Des révélations « intolérables »

Que disait donc de si sulfureux l’aimable docteur Walter ? Ce qu’il constatait dans son travail, simplement. D’abord que son adhésion au réseau de soins avait été un peu contrainte. S’il avait finalement adhéré, c’était moins par conviction que pour répondre à la demande de ses patient·e·s, intéressés financièrement à ce qu’il fasse partie d’un réseau. La coresponsabilité budgétaire des médecins dans le projet du Conseil fédéral l’inquiète. Cela pourrait déboucher sur une réduction des prestations. Et il donne un exemple : « Je recours assez souvent à des coloscopies pour prévenir des cancers du côlon. Lorsque dans l’entourage familial large d’un patient, des cas de ce cancer sont connus, un examen est fait. Si l’on découvre précocement des polypes dans l’intestin, on peut souvent empêcher une évolution cancéreuse. Mais si maintenant, dans le réseau, on applique le principe que c’est seulement lorsque l’entourage proche, comme la mère ou la sœur d’une patiente, est touché par un cas de cancer que l’examen est autorisé, alors je devrai m’y tenir. Si je ne respecte pas cette limitation, je risque d’entraîner des coûts trop élevés et d’être exclu du réseau. » Et il imagine fort bien que les réseaux puissent, par ailleurs, hésiter à admettre des personnes séropositives ou souffrant de multimorbidité.

 

Une contrainte à surconsommer

Martin Walter ne conteste pas que le système de santé entraîne des coûts trop élevés. S’il juge qu’il puisse être judicieux de procéder de manière préventive à de nombreuses coloscopies, il pense aussi que de nombreux examens n’ont pas de raison d’être : « Si dans une société de gym, on en a un qui a fait une tomographie par IRM et qu’une tumeur a été diagnostiquée, tous les autres gymnastes qui ont ici et là des maux de tête, voudront aussi faire un IRM. C’est une évolution typique de la société de consommation, où chacun doit pouvoir tout obtenir. En tant que médecin, c’est très difficile de refuser un examen comme ça, même s’il n’est pas justifié. »

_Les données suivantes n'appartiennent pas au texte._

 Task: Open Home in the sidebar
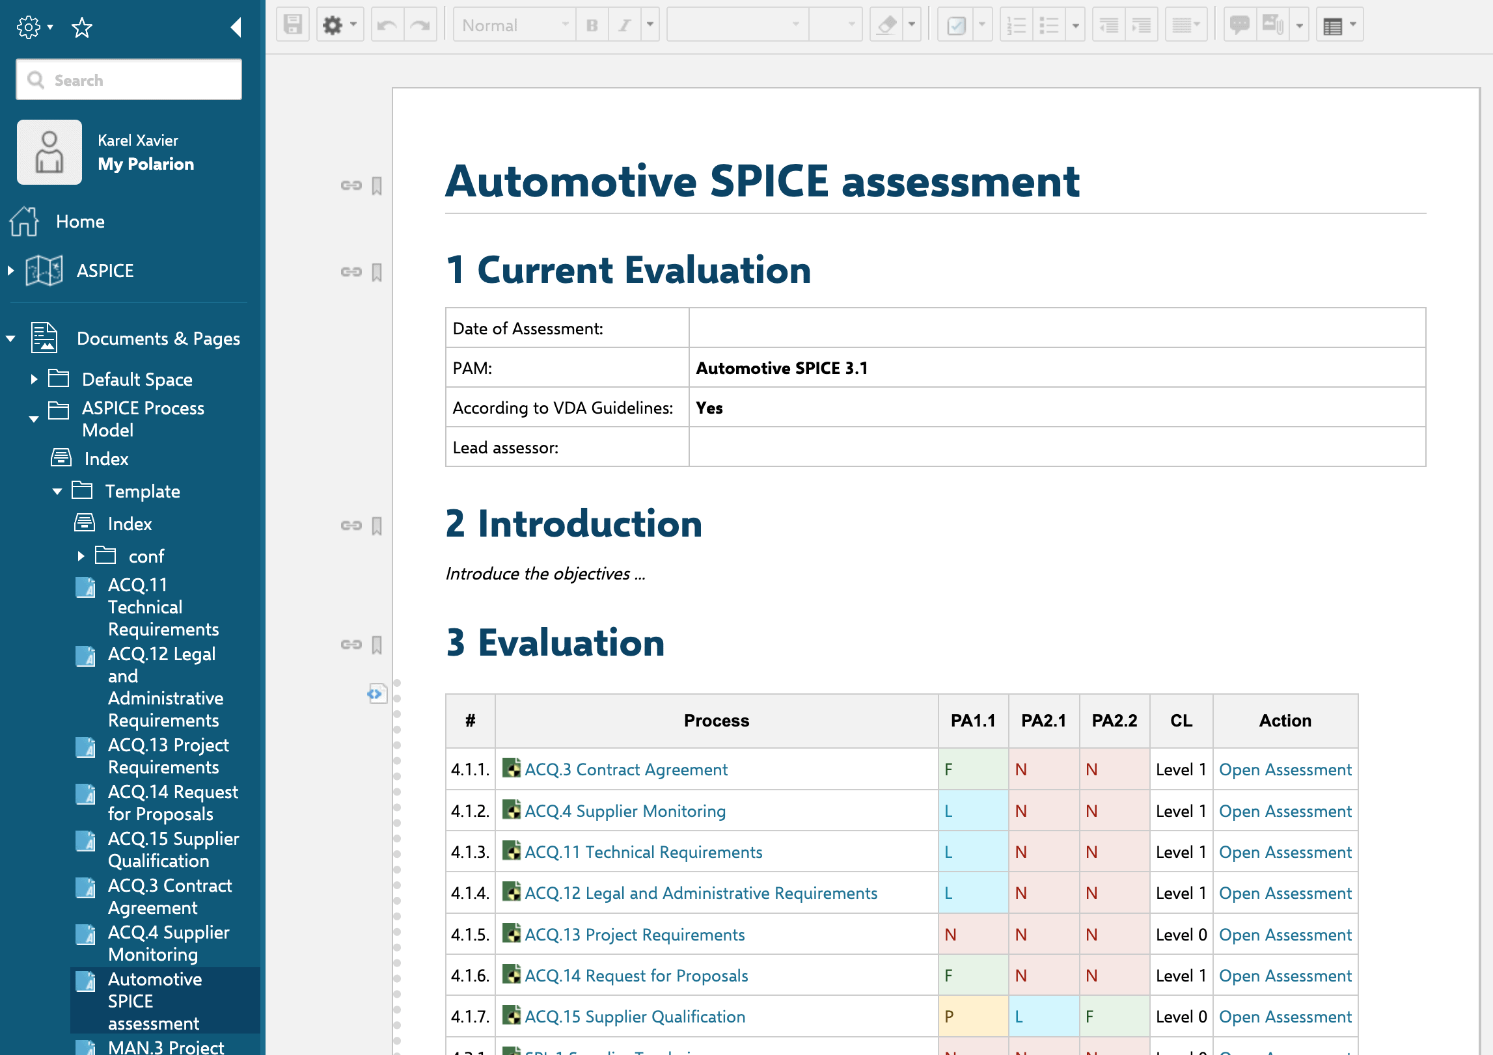point(80,222)
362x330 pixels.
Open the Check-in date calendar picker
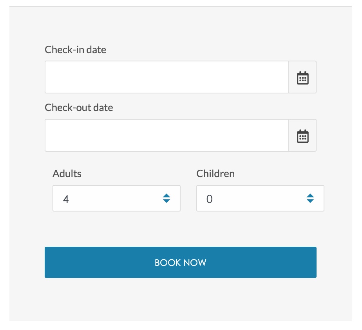(302, 77)
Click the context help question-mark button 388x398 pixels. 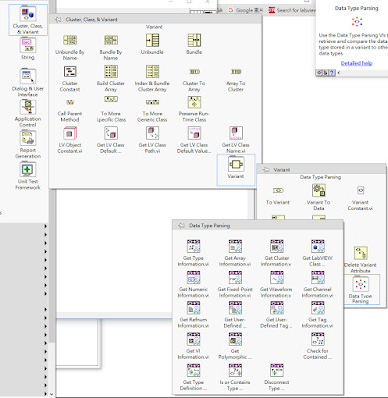(x=332, y=72)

     Martin Walter ne croit pas non plus que le « managed care » entraîne davantage d’écoute du patient et de discussion avec lui : « Il est possible que la coresponsabilité budgétaire amène plutôt à miser davantage sur les entretiens, meilleur marché, que sur les examens et l’envoi chez les spécialistes, plus chers; mais les médecins ne gagneront pas beaucoup en faisant cela. »

     Quoi que l’on pense des déclarations du docteur Walter, qui reflètent des opinions finalement assez courantes, on s’explique mal la réaction disproportionnée de ses collègues et de l’association Médecins de famille. A moins que les faiblesses du projet de réseaux de soins intégrés soient telles que la moindre remarque de bon sens le mette en péril.